SINR-Based User Clustering for Downlink NOMA Systems with Limited Channel Information

In next-generation wireless communication systems, spectrum efficiency can be realized through the integration of hybrid beamforming (HBF) and non-orthogonal multiple access (NOMA). To maximize the synergy between these two technologies, it is essential to accurately cluster users within beams. Most existing studies on clustering overlook practical constraints and assume perfect channel state information (CSI). However, obtaining full CSI is impractical in realistic environments due to high feedback overhead and potential CSI errors. To address these challenges, this paper adopts an opportunistic beamforming (OBF) framework based on a partial CSI environment. The OBF facilitates channel estimation and HBF precoder design using only signal-to-interference-plus-noise ratio (SINR) feedback. Subsequently, clustering and power allocation (PA) are performed utilizing the feedback SINR from OBF without requiring additional feedback information.
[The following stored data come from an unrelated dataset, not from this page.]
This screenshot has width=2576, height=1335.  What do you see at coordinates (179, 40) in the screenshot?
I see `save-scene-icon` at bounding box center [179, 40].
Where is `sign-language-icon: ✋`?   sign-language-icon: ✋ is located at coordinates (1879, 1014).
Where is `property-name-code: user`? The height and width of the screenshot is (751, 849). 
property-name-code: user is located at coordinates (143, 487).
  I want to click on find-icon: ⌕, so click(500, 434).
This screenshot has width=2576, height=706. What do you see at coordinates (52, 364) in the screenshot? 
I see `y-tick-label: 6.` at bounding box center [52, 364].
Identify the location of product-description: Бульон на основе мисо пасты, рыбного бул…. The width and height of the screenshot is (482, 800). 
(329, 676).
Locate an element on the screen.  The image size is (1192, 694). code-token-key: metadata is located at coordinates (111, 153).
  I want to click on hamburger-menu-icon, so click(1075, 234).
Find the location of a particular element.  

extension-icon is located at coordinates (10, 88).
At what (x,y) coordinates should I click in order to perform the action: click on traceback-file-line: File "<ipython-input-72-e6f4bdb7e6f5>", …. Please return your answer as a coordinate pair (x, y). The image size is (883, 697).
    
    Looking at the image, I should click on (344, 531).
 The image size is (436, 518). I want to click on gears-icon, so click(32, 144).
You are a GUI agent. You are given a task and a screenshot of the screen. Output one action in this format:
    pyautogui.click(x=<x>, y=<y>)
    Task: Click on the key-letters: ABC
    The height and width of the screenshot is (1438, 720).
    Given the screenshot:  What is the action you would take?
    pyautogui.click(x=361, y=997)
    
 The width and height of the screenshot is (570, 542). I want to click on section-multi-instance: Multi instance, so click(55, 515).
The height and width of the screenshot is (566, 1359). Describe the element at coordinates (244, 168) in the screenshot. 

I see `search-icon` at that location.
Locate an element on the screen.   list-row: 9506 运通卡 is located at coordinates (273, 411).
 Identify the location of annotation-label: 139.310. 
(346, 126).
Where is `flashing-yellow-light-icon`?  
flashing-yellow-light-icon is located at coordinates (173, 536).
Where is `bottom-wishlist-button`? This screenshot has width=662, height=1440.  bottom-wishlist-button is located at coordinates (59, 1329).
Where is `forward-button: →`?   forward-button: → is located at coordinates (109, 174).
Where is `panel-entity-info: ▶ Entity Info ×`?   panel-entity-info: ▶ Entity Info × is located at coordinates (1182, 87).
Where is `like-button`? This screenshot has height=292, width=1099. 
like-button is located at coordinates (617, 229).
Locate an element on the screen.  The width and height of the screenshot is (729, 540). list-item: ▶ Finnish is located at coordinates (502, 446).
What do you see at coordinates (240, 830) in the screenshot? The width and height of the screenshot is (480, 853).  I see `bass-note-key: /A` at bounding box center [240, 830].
While conventional NOMA focuses on maximizing either throughput or fairness, this paper proposes a scheme that selects users with high SINR to maximize system throughput while minimizing the throughput disparity among users to enhance fairness. Furthermore, a power allocation method that satisfies the minimum successive interference cancellation (SIC) power requirement is employed to ensure stable decoding. Simulation results demonstrate that the proposed clustering scheme enhances the sum-rate compared to conventional SINR-based clustering methods while maintaining fairness. Consequently, this study suggests a promising approach to improving NOMA performance in practical partial CSI environments.